No obstante, esa gigantesca ola que lo catapultaría hasta el Palacio de Miraflores, luego de
un triunfo clamoroso, no se había formado en las convicciones democráticas del pueblo
venezolano. Tanto los sectores populares, como la clase media y las élites dirigentes no le
abrieron el camino al poder por la súbita mesura que adoptó su mensaje, sus virtudes
cívicas o su sorpresiva conversión democrática. Era cierto que la toma del poder por las
armas no seducía a las masas como una propuesta atractiva, rechazada casi instintivamente,
tal y como lo demostraba la indiferencia con que se acogía su discurso. Pero también lo era
que nunca habría habido un 6 de diciembre de 1998 sin un 4 de febrero de 1992.
De manera que si la gran mayoría hubiese rechazado un Chávez triunfante al frente de una
revolución sangrienta (todas deben serlo), no tuvo problema para convertirlo (en la derrota)

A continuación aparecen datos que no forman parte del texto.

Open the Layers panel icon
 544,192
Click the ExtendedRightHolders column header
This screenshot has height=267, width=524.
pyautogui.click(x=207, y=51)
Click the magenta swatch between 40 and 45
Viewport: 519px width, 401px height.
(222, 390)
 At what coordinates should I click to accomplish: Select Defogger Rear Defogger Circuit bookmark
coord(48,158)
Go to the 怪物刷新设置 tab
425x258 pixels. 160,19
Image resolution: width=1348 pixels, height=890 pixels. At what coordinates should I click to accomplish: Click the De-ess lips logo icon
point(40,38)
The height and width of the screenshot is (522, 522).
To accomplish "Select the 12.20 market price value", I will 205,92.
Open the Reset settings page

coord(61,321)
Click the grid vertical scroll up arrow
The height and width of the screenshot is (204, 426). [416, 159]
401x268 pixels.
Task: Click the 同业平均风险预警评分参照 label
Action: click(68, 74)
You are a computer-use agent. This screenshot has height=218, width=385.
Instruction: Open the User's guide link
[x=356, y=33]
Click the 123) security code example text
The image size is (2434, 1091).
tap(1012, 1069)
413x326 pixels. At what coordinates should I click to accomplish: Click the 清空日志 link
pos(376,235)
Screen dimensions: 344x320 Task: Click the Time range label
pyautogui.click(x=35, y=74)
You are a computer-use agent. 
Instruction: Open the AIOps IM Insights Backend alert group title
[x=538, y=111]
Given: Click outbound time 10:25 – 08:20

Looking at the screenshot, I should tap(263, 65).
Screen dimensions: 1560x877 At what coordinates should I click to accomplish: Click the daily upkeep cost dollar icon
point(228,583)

en héroe nacional, antítesis de todo lo que representaba un sistema agotado y sumido en la
decadencia, luego de observarlo, con la boca abierta, cómo se echaba sobre las hombros la
responsabilidad de la violenta asonada y advertía que si no se había triunfado eso era "por
ahora". En 30 segundos de televisión Chávez echó por tierra 40 años de democracia
representativa y valores, principios, convicciones e instituciones democráticas, tejidas
durante largos años, volaron en mil pedazos a partir de aquel mensaje de rendición que
lucía como todo lo contrario.
De allí en adelante el país entró en la onda golpista y de las condenas al golpe el mudable
talante de los políticos pasó a instalarse en una corriente de opinión, hasta el momento
subyacente, que no sólo justificaba el intento por liquidar la democracia, sino que lo
aplaudía frenéticamente. De un día para otro el grupo de golpistas se convertía en objeto de
culto, auténticas estrellas de rock, en este caso, en su versión heavy metal, ciegamente
idolatradas por sus fans. Y así, el jefe de la insurrección a quien, en cualquier otro país, se
le habría considerado como el autor de un delito grave que demandaba castigo ejemplar, se
hizo personaje célebre.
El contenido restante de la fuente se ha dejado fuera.